> TASK: Set down all of the entries precisely as they were written.

> RECORD SET:
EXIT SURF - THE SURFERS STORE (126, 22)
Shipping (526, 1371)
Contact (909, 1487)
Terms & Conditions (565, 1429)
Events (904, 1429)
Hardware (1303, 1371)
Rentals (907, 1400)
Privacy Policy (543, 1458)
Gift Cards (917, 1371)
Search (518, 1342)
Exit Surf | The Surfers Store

> EXPECTED ANSWER:
EXIT SURF - THE SURFERS STORE (126, 22)
Shipping (526, 1371)
Contact (909, 1487)
Terms & Conditions (565, 1429)
Events (904, 1429)
Hardware (1303, 1371)
Rentals (907, 1400)
Privacy Policy (543, 1458)
Gift Cards (917, 1371)
Search (518, 1342)
Exit Surf | The Surfers Store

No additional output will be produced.